Top of Data section

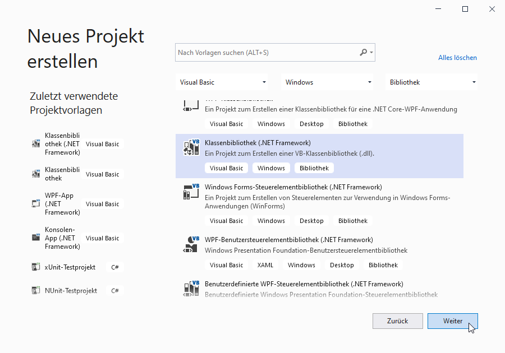Click the template search input field

pyautogui.click(x=264, y=52)
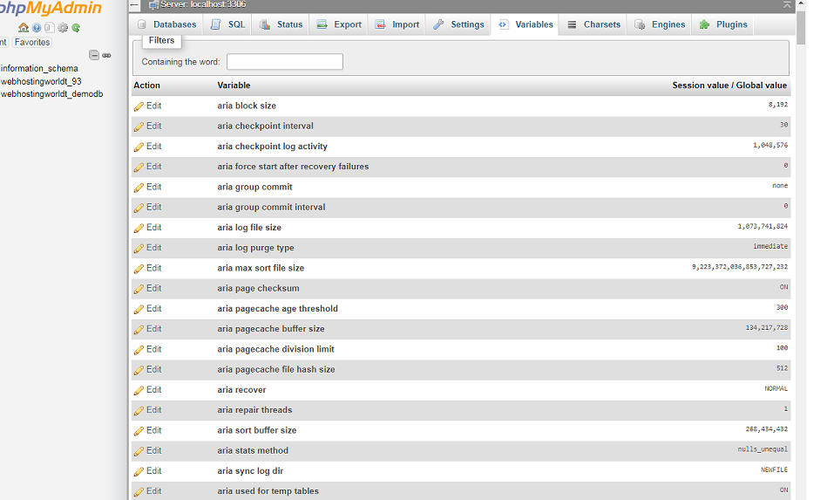Viewport: 834px width, 500px height.
Task: Edit the aria sort buffer size variable
Action: (x=148, y=431)
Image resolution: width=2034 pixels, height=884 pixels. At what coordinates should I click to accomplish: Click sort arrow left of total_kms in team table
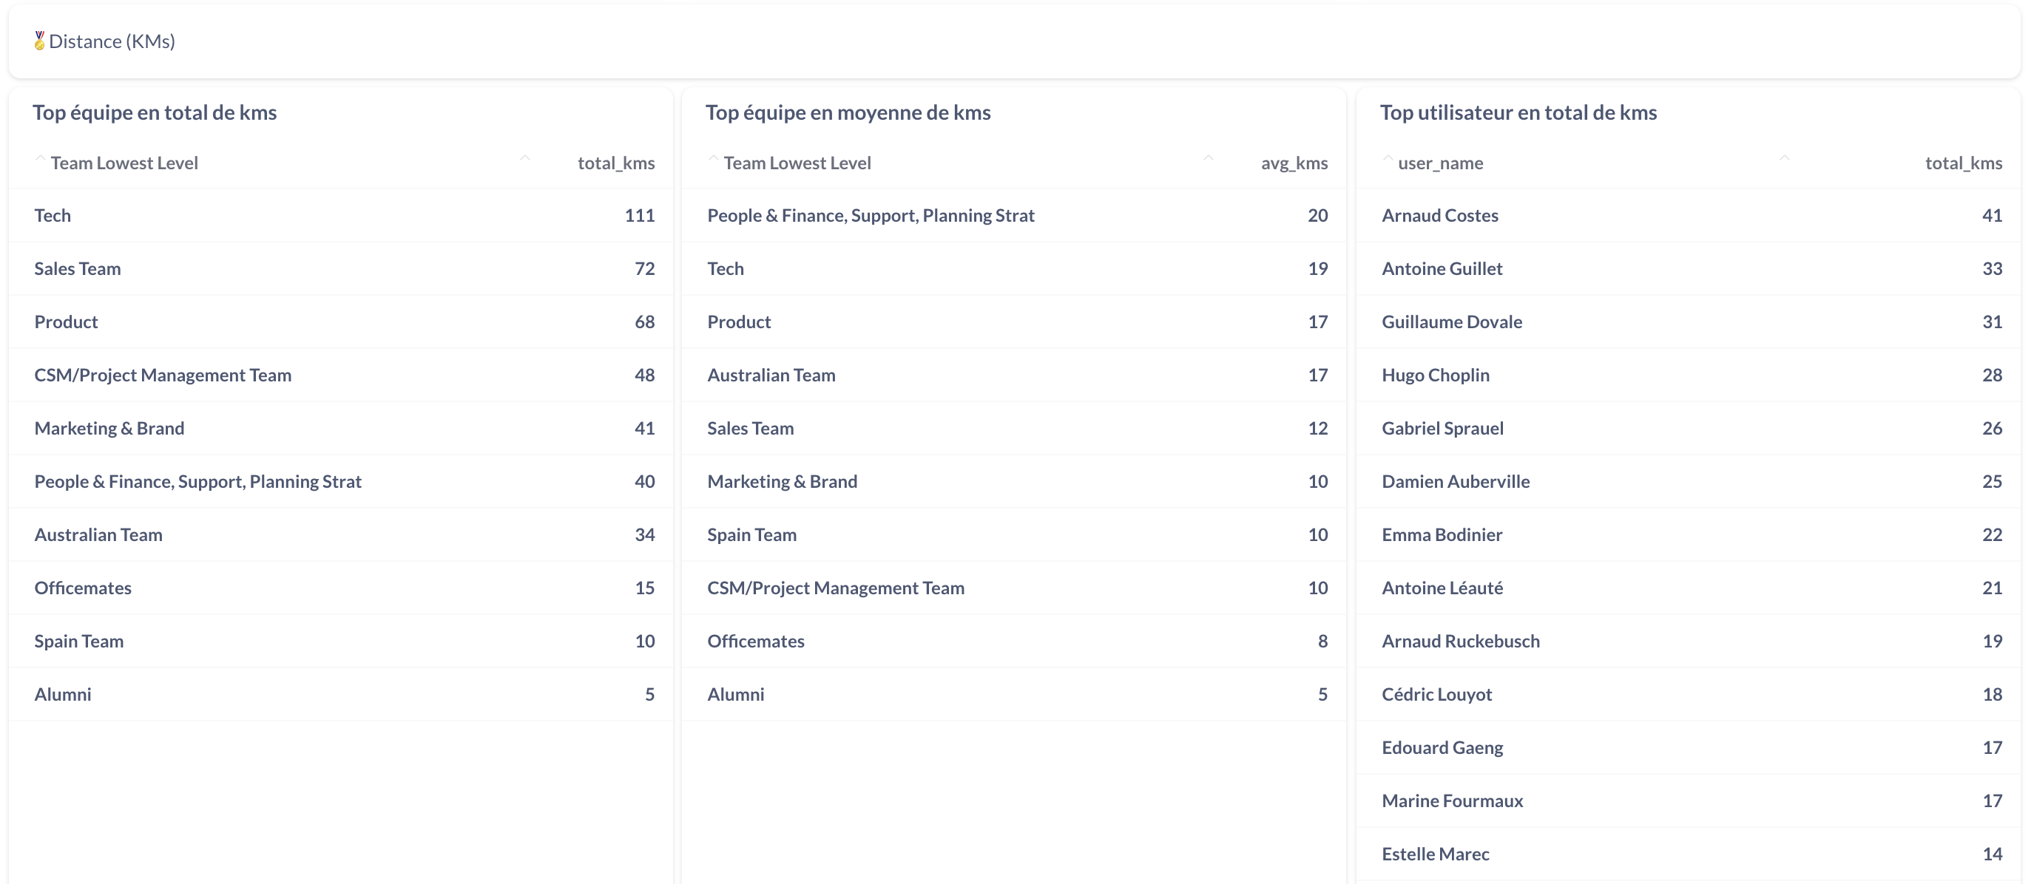(x=525, y=159)
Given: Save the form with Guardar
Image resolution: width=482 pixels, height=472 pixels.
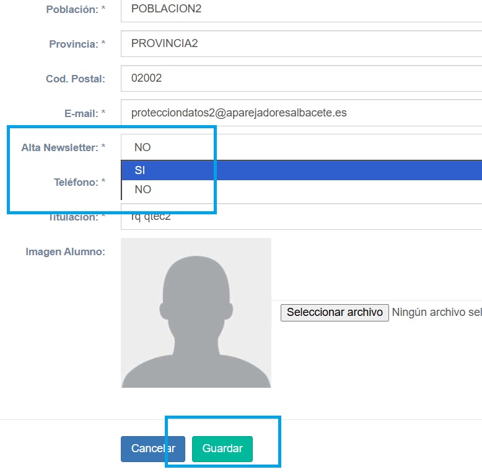Looking at the screenshot, I should coord(222,448).
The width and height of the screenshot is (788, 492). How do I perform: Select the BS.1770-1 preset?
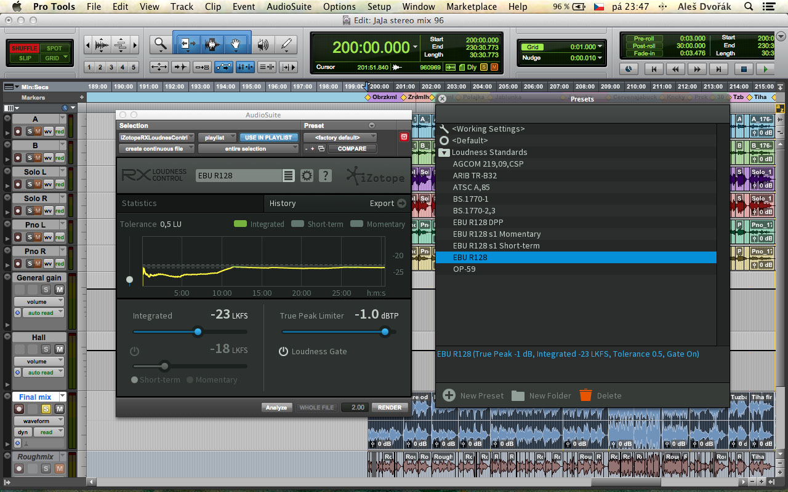[470, 199]
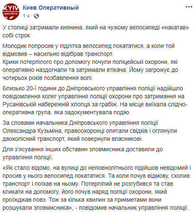Viewport: 194px width, 216px height.
Task: Click the line starting with двоколісний транспорт
Action: [72, 139]
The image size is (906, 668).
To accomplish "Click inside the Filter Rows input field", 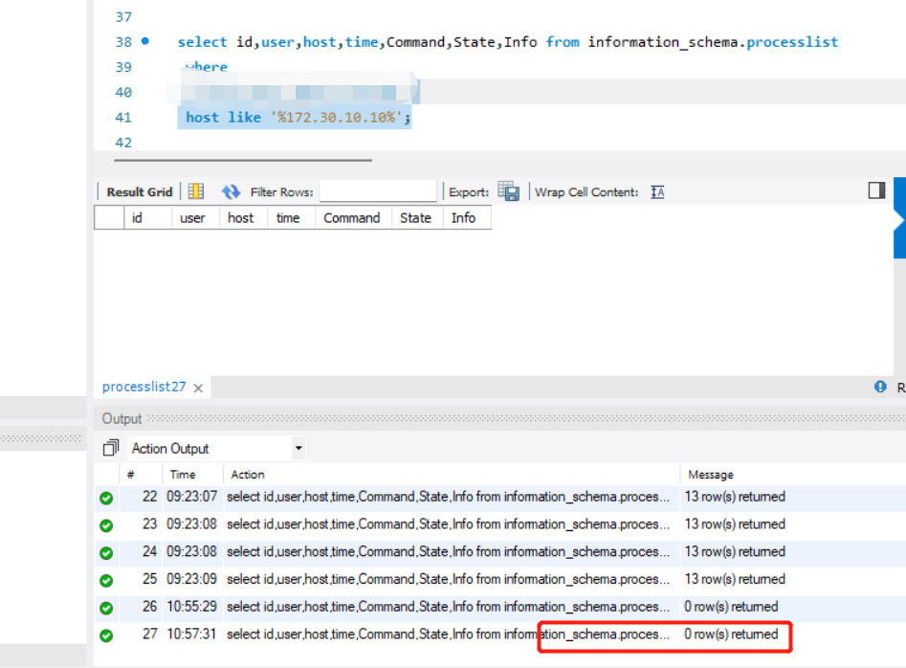I will 377,191.
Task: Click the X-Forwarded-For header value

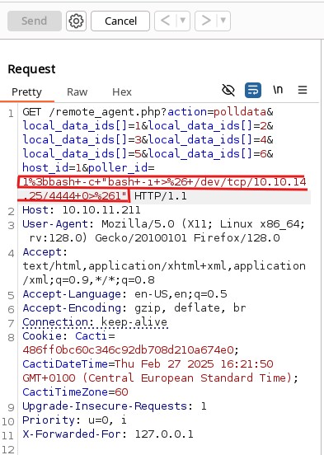Action: (x=164, y=434)
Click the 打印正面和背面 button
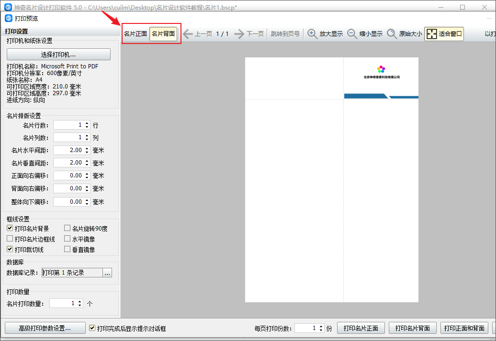 coord(464,328)
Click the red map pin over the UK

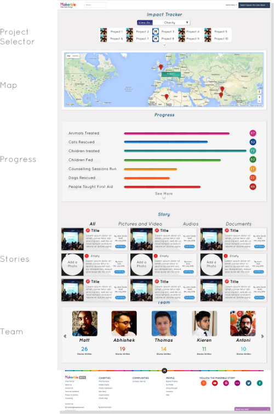[x=161, y=67]
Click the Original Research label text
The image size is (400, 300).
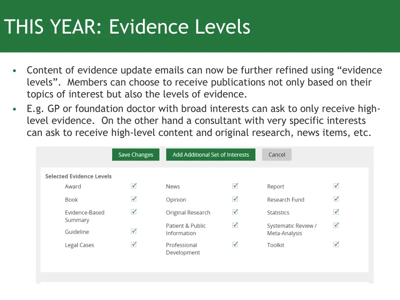coord(188,213)
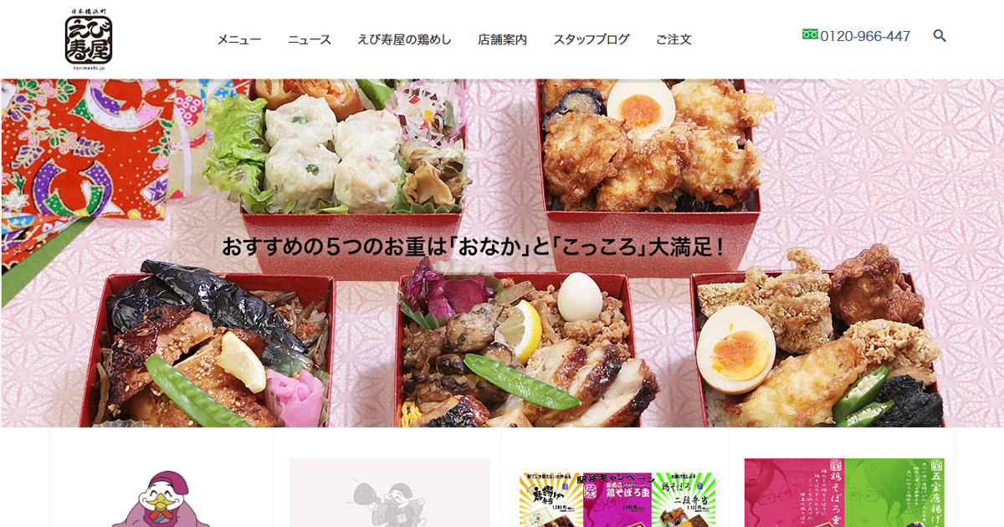Select えび寿屋の鶏めし in the navigation
The width and height of the screenshot is (1004, 527).
pyautogui.click(x=404, y=39)
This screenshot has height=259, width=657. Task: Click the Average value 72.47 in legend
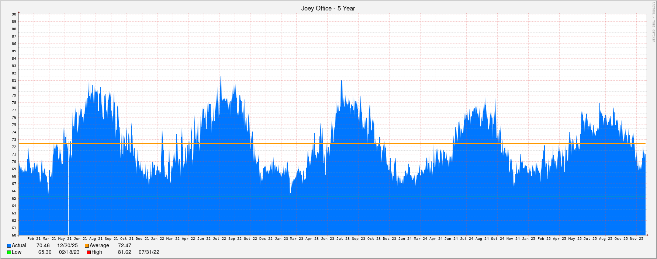pos(124,246)
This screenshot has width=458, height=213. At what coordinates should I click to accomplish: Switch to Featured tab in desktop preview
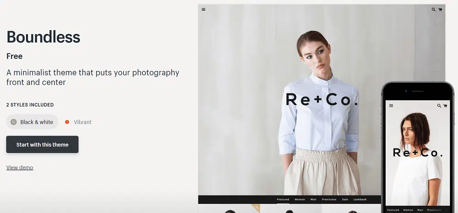pos(283,199)
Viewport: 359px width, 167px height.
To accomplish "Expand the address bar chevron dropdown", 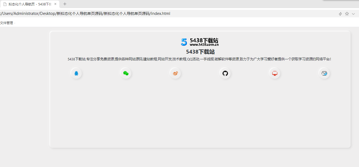I will point(353,14).
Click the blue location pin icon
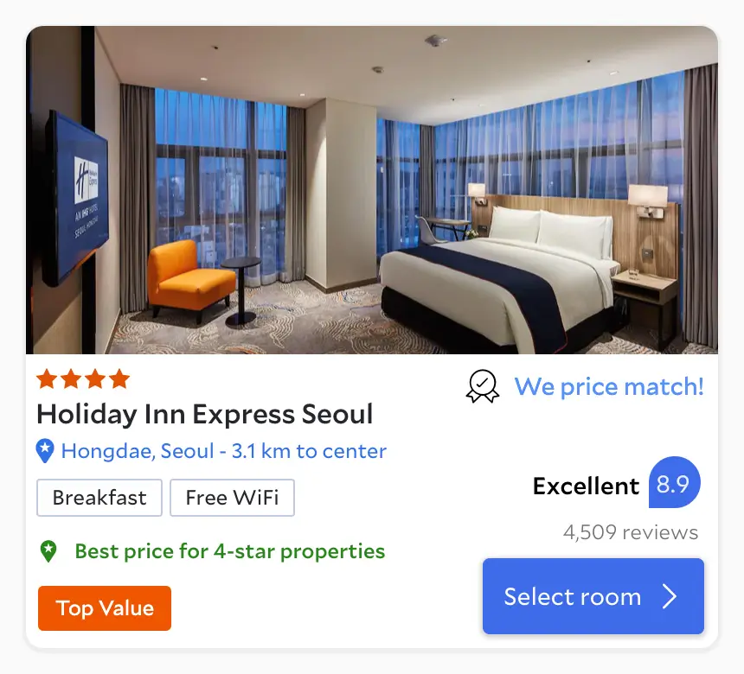Image resolution: width=744 pixels, height=674 pixels. click(x=45, y=451)
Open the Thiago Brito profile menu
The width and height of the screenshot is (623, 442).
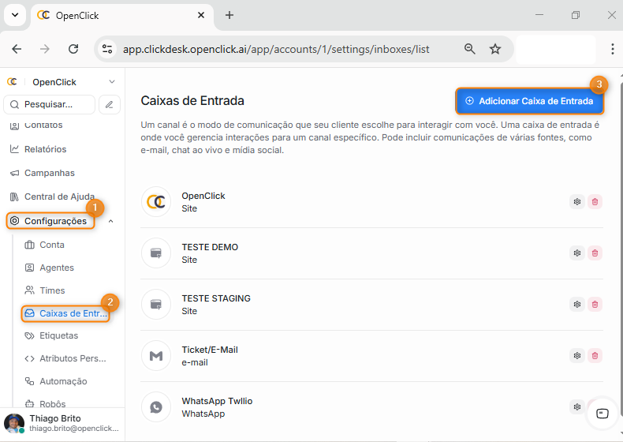pyautogui.click(x=62, y=423)
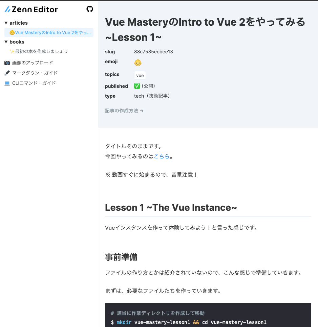This screenshot has height=327, width=318.
Task: Click the baby emoji in sidebar article
Action: tap(12, 32)
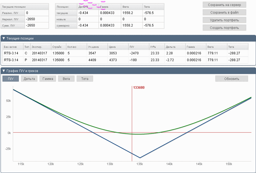
Task: Click the Экспир. column header
Action: [37, 47]
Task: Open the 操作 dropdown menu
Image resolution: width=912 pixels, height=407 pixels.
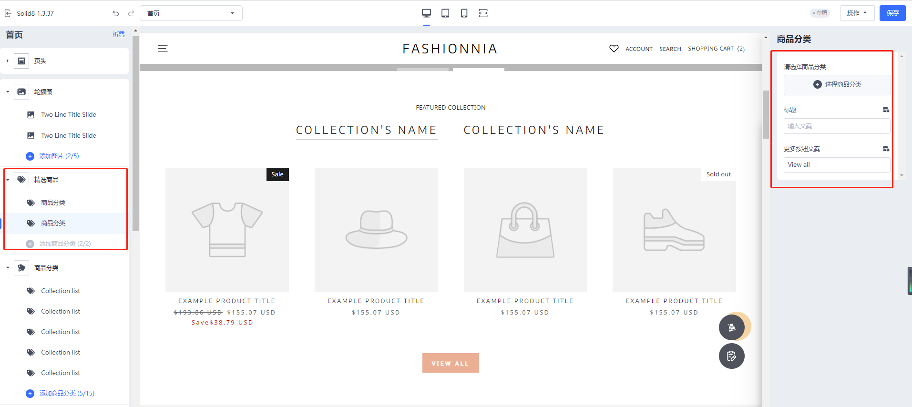Action: (857, 13)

Bottom of Data section

Your response should be each line that includes the word "menu", copied from the records.

*Written response*
Open the Thiago Brito profile menu
Task: Open the 操作 dropdown menu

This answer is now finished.